### Recorded data
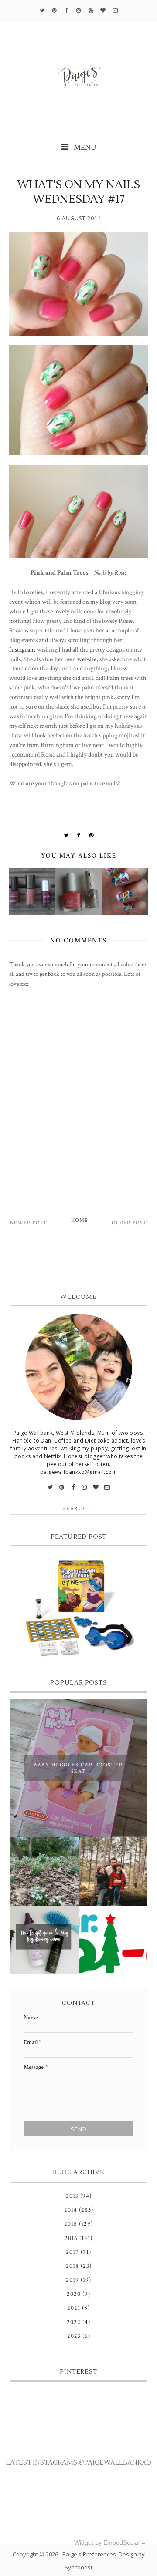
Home (79, 1220)
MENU (84, 147)
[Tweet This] (66, 835)
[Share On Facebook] (79, 835)
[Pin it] (91, 835)
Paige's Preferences (89, 2554)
######
• What you will do:
The records above must be retyped exactly. Please omit the pictures.

• Answer for this exercise:
Home (79, 1220)
MENU (84, 147)
[Tweet This] (66, 835)
[Share On Facebook] (79, 835)
[Pin it] (91, 835)
Paige's Preferences (89, 2554)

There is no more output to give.